THE PROBLEM. Every entry needs to be repeated exactly, with nothing left out.

EXERCISE MATERIALS.
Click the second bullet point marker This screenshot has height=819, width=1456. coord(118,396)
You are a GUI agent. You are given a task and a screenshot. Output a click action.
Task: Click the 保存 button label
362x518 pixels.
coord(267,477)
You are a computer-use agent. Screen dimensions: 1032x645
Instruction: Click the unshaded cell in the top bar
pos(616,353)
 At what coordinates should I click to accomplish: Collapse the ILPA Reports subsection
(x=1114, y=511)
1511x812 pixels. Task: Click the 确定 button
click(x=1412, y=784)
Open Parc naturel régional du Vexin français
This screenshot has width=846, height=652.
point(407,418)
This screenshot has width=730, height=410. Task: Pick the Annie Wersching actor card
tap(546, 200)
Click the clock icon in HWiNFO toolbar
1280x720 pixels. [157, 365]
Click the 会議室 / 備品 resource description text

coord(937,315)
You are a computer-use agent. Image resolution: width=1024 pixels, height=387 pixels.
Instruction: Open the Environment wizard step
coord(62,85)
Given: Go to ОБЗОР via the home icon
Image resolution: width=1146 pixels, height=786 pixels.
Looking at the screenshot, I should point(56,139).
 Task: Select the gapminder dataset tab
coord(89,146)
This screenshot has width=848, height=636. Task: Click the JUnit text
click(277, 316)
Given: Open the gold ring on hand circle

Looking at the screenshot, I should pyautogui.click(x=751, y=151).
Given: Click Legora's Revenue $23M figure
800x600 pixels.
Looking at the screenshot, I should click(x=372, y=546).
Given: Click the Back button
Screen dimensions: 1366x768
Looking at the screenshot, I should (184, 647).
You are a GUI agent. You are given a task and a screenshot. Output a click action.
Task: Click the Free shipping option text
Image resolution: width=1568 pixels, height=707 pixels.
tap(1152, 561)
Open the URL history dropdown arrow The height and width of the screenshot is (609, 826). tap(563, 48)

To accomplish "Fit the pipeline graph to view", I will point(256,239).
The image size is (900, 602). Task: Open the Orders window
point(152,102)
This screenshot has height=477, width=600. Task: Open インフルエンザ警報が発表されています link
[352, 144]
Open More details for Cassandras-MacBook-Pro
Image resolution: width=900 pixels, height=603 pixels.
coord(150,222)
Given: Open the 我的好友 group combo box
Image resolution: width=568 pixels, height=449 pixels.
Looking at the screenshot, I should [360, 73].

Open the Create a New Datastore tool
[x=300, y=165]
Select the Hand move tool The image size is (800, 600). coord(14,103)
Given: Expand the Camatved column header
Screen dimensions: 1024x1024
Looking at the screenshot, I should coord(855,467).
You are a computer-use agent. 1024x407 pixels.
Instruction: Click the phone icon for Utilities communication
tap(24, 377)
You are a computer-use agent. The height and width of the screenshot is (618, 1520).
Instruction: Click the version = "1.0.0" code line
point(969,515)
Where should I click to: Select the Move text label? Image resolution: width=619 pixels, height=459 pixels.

THE COMPLETED TASK.
Click the second bullet point marker This screenshot has height=819, width=1456. coord(118,396)
You are a GUI agent. You are given a task and a screenshot. Output a click action.
Task: Click the 保存 button label
362x518 pixels.
coord(267,477)
You are a computer-use agent. Screen dimensions: 1032x645
Instruction: Click the unshaded cell in the top bar
pos(616,353)
 At what coordinates should I click to accomplish: Collapse the ILPA Reports subsection
(x=1114, y=511)
1511x812 pixels. Task: Click the 确定 button
click(x=1412, y=784)
Open Parc naturel régional du Vexin français
This screenshot has width=846, height=652.
point(407,418)
This screenshot has width=730, height=410. Task: Pick the Annie Wersching actor card
tap(546, 200)
Click the clock icon in HWiNFO toolbar
1280x720 pixels. [157, 365]
Click the 会議室 / 備品 resource description text

coord(937,315)
You are a computer-use agent. Image resolution: width=1024 pixels, height=387 pixels.
Instruction: Open the Environment wizard step
coord(62,85)
Given: Go to ОБЗОР via the home icon
Image resolution: width=1146 pixels, height=786 pixels.
Looking at the screenshot, I should point(56,139).
 Task: Select the gapminder dataset tab
coord(89,146)
This screenshot has width=848, height=636. Task: Click the JUnit text
click(277, 316)
Given: Open the gold ring on hand circle

Looking at the screenshot, I should pyautogui.click(x=751, y=151).
Given: Click Legora's Revenue $23M figure
800x600 pixels.
Looking at the screenshot, I should click(x=372, y=546).
Given: Click the Back button
Screen dimensions: 1366x768
Looking at the screenshot, I should (184, 647).
You are a GUI agent. You are given a task and a screenshot. Output a click action.
Task: Click the Free shipping option text
Image resolution: width=1568 pixels, height=707 pixels.
tap(1152, 561)
Open the URL history dropdown arrow The height and width of the screenshot is (609, 826). tap(563, 48)

To accomplish "Fit the pipeline graph to view", I will point(256,239).
The image size is (900, 602). Task: Open the Orders window
point(152,102)
This screenshot has height=477, width=600. Task: Open インフルエンザ警報が発表されています link
[352, 144]
Open More details for Cassandras-MacBook-Pro
Image resolution: width=900 pixels, height=603 pixels.
coord(150,222)
Given: Open the 我的好友 group combo box
Image resolution: width=568 pixels, height=449 pixels.
Looking at the screenshot, I should [360, 73].

Open the Create a New Datastore tool
[x=300, y=165]
Select the Hand move tool The image size is (800, 600). coord(14,103)
Given: Expand the Camatved column header
Screen dimensions: 1024x1024
Looking at the screenshot, I should coord(855,467).
You are a computer-use agent. 1024x407 pixels.
Instruction: Click the phone icon for Utilities communication
tap(24, 377)
You are a computer-use agent. The height and width of the screenshot is (618, 1520).
Instruction: Click the version = "1.0.0" code line
point(969,515)
Where should I click to: Select the Move text label? Image resolution: width=619 pixels, height=459 pixels.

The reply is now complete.